Singkatnya, pekerjaan sehari-hari seorang Dramaturg sangatlah berlebih. Dan itu mesti dijalani dengan penuh semangat karena semuanya harus dikerjakan dalam waktu yang sama dan tetap saja, ia adalah, yang terpenting, sang kontributor, sang pemberdaya, sang konselor dan layaknya dokter kandungan terbaik bagi sebuah pertunjukan. Untuk hal ini, tentu saja orang lainlah yang mendapat tepuk tangan. Namun, menjadi seorang dramaturg adalah pekerjaan yang paling beda, menantang dan indah karena ia selalu harus berurusan dengan bermacam orang dan dengan tugas serta subyek yang berbeda-beda pula. Dramaturg dapat mengatur haluan agar bisa mengatasi batasan-batasan sosial dan artistik secara padu. Untuk menyelesaikan semua itu, seorang dramaturg membutuhkan, di samping pengetahuan-pengetahuan khusus, yang terpenting adalah kebajikan mendasar dari seorang seniman: keingintahuan, membaca, mengamati, berpikir, mendengarkan, berbicara, bertanya, penasaran, mencipta kontradiksi dan mampu menuliskan serta memiliki keberanian untuk menggunakan gagasannya dengan merdeka. Ditambah lagi, dia harus bisa bekerja di dalam dan bersama tim.
Apa yang mesti diperhatikan oleh pendidikan di bidang ini? Ia harus berorientasi masa depan dan interdispliner, untuk memperhitungkan pencapaian perubahan yang jauh di wilayah dramaturgi dan teater, menstimulasi keberanian untuk menjadi kontradiktif dan berpikir beda dengan yang lain. Proses pendidikan harus berusaha mencari tahu dan mengarahkan keahlian melalui latihan-latihan dalam sebanyak mungkin praktik dan juga menguji serta mempertanyakan teori melalui penerapan langsung. Pada akhirnya, para calon dramaturg harus paham bagaimana mentransfer topik yang relevan, estetika, dan struktur dari realitas sekitar menjadi produksi artistik.
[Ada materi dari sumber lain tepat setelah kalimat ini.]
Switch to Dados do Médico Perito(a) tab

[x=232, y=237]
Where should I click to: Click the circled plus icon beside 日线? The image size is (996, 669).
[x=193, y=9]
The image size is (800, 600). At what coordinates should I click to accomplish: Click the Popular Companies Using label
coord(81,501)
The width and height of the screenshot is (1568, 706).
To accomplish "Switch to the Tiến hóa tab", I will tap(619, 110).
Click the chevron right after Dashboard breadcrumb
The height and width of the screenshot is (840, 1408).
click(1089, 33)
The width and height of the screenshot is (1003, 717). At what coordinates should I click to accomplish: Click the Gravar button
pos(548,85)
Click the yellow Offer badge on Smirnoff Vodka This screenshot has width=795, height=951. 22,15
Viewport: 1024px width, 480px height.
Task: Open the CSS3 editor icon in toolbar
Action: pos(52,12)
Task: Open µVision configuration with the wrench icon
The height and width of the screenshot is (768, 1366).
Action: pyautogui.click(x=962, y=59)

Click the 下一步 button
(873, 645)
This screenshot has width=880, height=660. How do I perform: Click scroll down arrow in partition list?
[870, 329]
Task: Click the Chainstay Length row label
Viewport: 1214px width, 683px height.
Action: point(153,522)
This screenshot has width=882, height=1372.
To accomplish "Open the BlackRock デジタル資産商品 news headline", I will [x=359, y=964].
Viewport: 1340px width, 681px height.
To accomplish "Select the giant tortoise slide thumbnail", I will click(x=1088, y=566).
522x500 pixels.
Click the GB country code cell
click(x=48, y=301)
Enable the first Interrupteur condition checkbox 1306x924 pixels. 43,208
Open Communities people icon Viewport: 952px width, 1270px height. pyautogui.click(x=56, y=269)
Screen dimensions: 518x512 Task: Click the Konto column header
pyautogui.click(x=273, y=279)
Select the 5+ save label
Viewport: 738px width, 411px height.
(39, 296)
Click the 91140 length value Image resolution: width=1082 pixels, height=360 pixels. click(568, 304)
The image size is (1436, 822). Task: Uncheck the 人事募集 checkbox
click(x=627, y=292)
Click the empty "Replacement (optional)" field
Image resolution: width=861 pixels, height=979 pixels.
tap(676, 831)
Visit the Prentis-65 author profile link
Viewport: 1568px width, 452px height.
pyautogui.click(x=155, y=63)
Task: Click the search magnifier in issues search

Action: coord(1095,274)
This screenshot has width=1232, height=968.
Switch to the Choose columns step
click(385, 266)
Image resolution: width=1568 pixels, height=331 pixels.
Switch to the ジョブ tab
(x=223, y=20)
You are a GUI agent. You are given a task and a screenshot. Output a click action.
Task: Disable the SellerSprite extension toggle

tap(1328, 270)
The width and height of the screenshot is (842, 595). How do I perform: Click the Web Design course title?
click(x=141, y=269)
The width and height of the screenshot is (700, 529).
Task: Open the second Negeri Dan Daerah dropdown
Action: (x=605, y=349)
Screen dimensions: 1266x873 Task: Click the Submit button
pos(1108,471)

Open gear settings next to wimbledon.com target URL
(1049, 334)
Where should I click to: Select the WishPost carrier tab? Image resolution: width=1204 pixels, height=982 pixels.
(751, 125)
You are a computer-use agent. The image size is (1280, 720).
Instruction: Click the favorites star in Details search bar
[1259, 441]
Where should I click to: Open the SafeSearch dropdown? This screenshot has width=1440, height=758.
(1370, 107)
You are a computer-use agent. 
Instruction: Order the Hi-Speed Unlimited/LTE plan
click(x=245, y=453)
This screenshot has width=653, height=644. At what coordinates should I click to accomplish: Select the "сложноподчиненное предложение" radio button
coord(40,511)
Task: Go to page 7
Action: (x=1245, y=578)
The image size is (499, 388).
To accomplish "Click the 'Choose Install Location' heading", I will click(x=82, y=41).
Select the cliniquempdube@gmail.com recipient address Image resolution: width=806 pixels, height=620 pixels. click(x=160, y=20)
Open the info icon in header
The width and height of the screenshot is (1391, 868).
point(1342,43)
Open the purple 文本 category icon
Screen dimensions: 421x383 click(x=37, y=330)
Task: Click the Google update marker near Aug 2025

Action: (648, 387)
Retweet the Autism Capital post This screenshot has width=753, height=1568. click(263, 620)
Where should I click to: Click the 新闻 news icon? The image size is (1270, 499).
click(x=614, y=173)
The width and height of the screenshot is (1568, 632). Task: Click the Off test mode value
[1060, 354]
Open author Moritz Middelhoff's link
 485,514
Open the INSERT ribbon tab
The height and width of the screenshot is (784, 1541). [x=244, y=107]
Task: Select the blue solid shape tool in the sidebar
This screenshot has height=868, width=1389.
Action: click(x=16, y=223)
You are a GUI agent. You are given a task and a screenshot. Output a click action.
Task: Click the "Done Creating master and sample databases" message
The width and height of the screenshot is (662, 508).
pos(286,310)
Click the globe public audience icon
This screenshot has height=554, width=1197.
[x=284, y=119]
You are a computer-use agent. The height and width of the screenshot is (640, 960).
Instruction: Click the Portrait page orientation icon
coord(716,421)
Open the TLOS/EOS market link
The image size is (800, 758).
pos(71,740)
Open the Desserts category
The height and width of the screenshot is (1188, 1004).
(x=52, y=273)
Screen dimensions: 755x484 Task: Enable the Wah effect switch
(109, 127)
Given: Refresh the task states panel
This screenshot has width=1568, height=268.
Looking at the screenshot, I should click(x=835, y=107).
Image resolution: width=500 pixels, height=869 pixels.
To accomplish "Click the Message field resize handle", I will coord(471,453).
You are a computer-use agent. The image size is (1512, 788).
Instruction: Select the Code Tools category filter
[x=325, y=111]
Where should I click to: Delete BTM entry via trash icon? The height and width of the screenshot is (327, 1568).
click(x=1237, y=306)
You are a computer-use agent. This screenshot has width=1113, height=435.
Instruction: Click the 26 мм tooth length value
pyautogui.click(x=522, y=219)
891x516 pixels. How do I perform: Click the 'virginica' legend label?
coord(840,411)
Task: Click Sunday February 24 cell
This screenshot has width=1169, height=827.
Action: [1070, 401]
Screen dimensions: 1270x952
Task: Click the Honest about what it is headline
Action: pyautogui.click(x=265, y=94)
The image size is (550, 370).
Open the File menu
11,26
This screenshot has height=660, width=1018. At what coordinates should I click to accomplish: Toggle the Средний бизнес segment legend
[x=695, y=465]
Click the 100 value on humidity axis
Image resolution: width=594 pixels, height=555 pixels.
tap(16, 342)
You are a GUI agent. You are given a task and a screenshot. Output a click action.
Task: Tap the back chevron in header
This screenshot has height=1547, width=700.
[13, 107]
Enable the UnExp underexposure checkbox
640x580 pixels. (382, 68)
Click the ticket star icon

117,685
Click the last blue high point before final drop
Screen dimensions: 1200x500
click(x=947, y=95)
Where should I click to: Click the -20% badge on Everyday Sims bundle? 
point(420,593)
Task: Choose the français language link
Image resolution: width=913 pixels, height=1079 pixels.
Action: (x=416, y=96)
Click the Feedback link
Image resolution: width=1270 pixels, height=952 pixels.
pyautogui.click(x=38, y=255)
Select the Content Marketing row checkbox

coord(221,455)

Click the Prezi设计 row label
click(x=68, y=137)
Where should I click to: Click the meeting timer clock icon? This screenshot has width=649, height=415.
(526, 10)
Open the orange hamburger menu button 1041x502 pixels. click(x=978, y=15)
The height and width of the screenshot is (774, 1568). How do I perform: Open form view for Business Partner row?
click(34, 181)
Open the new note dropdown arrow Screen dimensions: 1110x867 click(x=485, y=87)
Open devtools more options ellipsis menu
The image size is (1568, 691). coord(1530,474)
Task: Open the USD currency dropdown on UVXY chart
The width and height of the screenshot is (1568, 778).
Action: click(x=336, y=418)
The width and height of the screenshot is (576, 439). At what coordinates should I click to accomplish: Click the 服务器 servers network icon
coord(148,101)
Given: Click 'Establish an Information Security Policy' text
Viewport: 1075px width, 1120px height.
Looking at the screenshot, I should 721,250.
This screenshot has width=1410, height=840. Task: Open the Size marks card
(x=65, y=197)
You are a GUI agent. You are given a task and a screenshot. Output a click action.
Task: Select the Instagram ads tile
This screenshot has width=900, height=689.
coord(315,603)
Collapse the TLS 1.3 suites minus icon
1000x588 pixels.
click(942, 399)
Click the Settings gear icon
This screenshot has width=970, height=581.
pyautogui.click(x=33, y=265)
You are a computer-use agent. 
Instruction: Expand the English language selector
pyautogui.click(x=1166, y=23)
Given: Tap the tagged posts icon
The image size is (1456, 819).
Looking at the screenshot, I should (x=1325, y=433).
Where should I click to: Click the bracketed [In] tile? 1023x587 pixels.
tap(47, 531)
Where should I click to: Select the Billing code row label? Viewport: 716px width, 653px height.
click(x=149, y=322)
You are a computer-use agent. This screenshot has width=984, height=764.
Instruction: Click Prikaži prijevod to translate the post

Ia musti telah menerima pengetahuan dasar dan wawasan akan segala kemungkinan dan keharusan dari manajemen teater, agar bisa mencapai posisi ideal dimana ia berperan bukan sekedar di tataran refleksi, tetapi sekaligus proyeksi. Dan dramaturg harus mampu melihat sampai ke balik ujung hidung semua genre teater (pertunjukan).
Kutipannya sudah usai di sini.